Consider it the South African equivalent of Night of the Quarter Moon, the camp classic which featured a supposedly bi-racial Julie London passing for white. Of course, skin pigment was always of paramount importance in Apartheid-era South Africa, with the mixed race population (so-called “coloureds”) having somewhat different legal status than blacks and whites. Separate not being equal, many tried to pass for white, like the title character of Jans Rautenbach’s Katrina, which screens during the United We Stand: South African Cinema during Apartheid retrospective currently underway at the Anthology Film Archives.
Catherine Winters’ son will soon return from medical school in London. She would like to see him go back, for reasons she has difficulty explaining. The recently reassigned Anglican Father Alec Trevellan assiduously courts her, but again she is at a loss for words when he proposes. The truth is pretty simple, but definitely heavy. She is actually Katrina September, a bi-racial woman from a hardscrabble provincial village. Only one man knows the truth, her brother Adam September, a mercurial advocate of self-sufficiency and empowerment for his people, who holds little love for the anti-Apartheid revolutionaries.
Despite the hot-buttons racial issues, the film seems to share frère September’s disinterest in politics. Aside from his testy exchange with a Tutu like activist, the subject of Apartheid is never broached.
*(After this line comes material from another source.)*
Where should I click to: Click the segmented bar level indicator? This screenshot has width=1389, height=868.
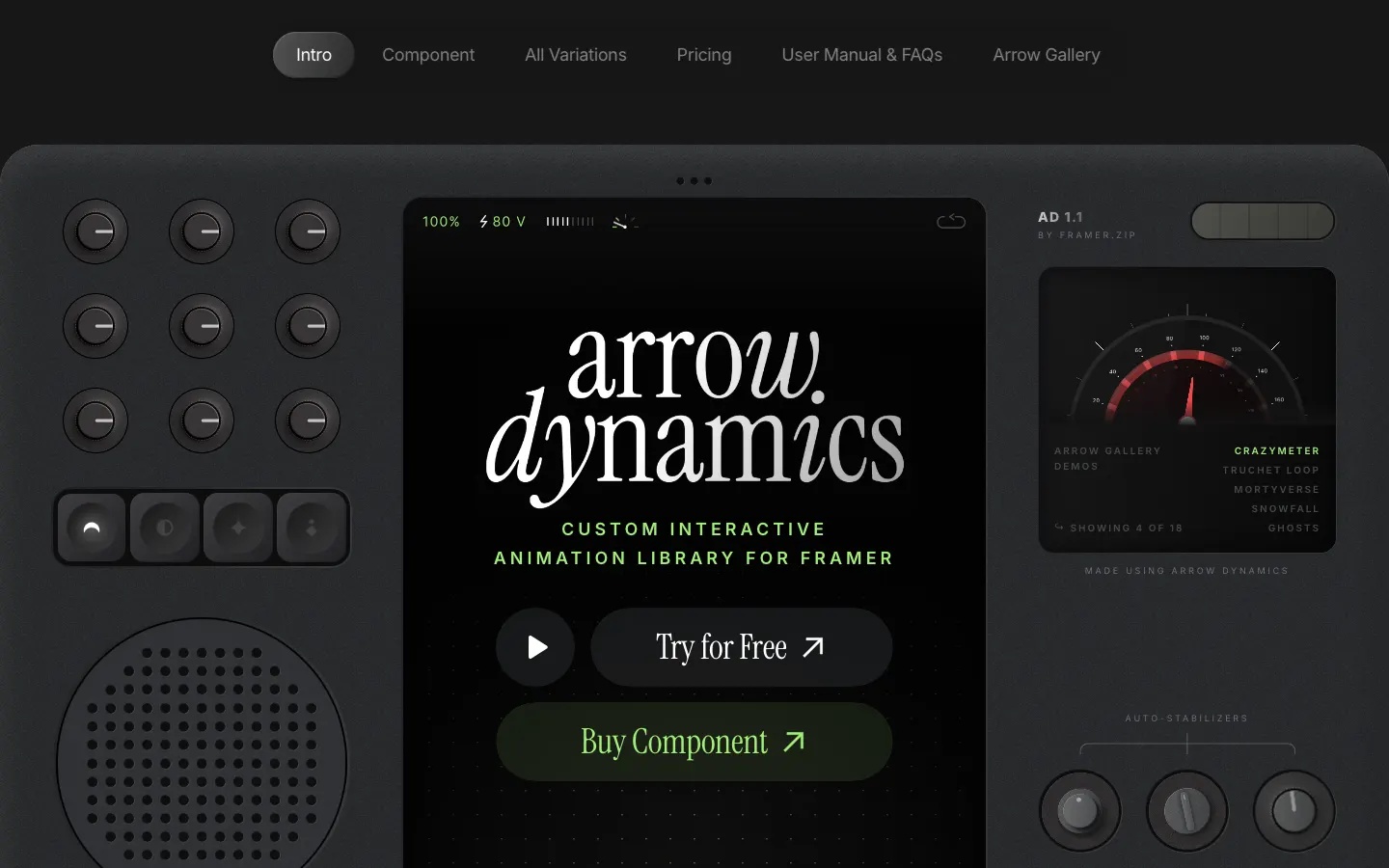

Yet the hyper-racial environment is inescapable. Indeed, it is what drives Katrina’s drama.
Like Julie London, the Ali MacGraw-looking Jill Kirkland was also a singer, who scored a medium-sized hit with Katrina’s theme song. Not only does she look right in the part, she projects the perfect brittle vulnerability. Joe Stewardson also handles Trevellan’s angst-binges relatively convincingly, but it is Don Leonard who supplies the film’s heart as Kimberly Jacobs, a sort of unofficial “community organizer” from Winters/September’s former village. While he initially appears somewhat buffoonish, the slow revelation of his character’s depth and pain really gives the film its poignancy.
Released in 1969, Katrina has that garish 1970’s-era color that (so appropriately in this case) plays havoc with skin tones. Indeed, Leonards’ Jacobs looks whiter than this year’s Academy Awards. Yet, that underscores the arbitrary nature of such concerns.
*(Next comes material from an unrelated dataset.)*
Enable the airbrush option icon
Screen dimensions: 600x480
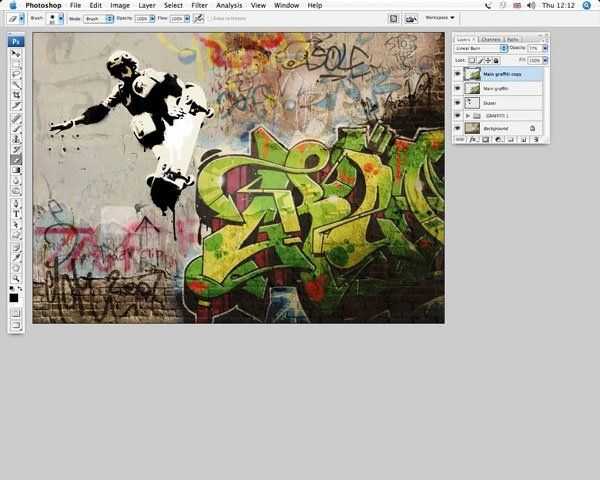coord(198,18)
Essentially, Katrina is an unrepentant melodrama with a social issue angle to give it added snob appeal. Though necessarily tragic, it is arguably the most entertaining film of the United We Stand retrospective, in an old-fashioned popcorn kind of way. A tricky film to pigeon-hole but definitely well worth seeing, Katrina screens this Saturday (4/9) and Wednesday (4/13) at Anthology Film Archives.